Après deux mois et demi d’arrêt des cours à ce lycée du sud de la capitale Bujumbura, les élèves ont repris le chemin de l’école. Des stratégies ont été prises pour rattraper le temps perdu comme l’indique le directeur de l’école.
« On est obligé de travailler même les samedi contrairement au temps normal des activités scolaires. De plus, les cours de renforcement sont prévus presque tous les jours ». Le directeur du lycée Théogène Nzeyimana fait savoir que les cours ont repris le 06 juillet.

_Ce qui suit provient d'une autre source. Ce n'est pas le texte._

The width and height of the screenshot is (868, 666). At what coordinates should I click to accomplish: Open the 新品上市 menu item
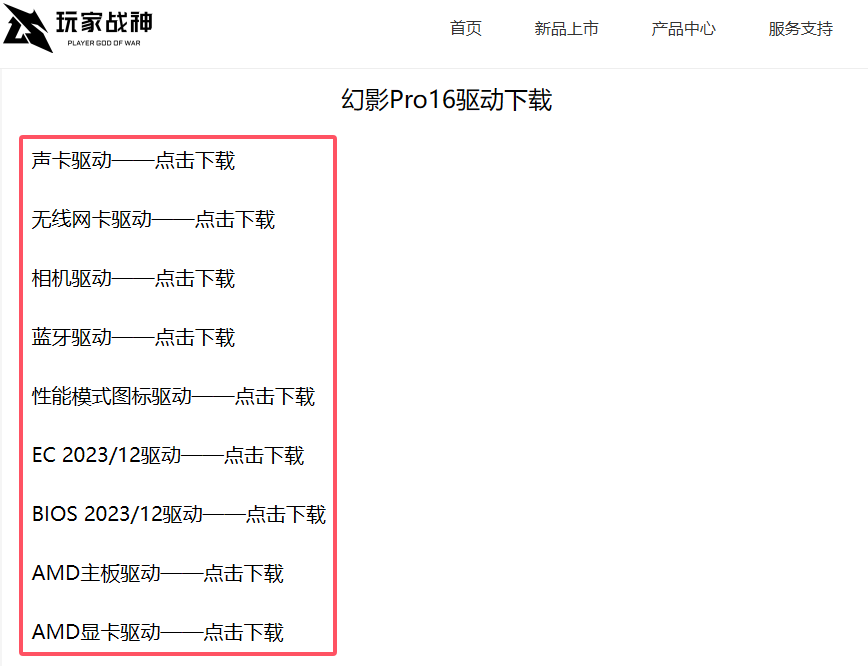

En vue de rattraper le temps perdu, il est prévu au moins deux examens dans chaque classe, samedi le 18 juillet. Le directeur Nzeyimana soutient que c’est dans l’objectif de diminuer le nombre de cours à passer au cours de la vraie période des examens.
Actuellement, il reste une semaine de cours avec passation intense de travaux journaliers et certains examens, les deux samedis, le 18 et le 25 juillet. La semaine du 27 juillet sera consacrée aux examens. En tout, le programme des activités scolaires au lycée communal de Musaga est de trois semaines de cours et une semaine d’examens. L’année scolaire sera clôturée le 13 août 2015 comme l’indique le directeur Théogène Nzeyimana.
Le port de l’uniforme scolaire reste de mise selon toujours le directeur. Il renseigne que cela a été convenu entre la direction de l’école et les parents d’élèves. La position policière qui était à son lycée a été déplacée vers un autre endroit.
Musaga a été l’une des grandes zones de contestation du troisième mandat du président burundais Pierre Nkurunziza. Les manifestations qui ont eu lieu dans cette commune du sud de Bujumbura ont provoqué la paralysie de la quasi-totalité des activités qui y font la vie. Les établissements scolaires, du maternel au secondaire en passant par le primaire, n’ont pas été épargnés.
Récemment, le ministre de l’éducation a annoncé la prolongation de l’année scolaire jusqu’au 20 aout pour certaines écoles ayant été victimes de paralysie causée surtout par les manifestations contre la candidature du Président Nkurunziza pour un 3è mandat.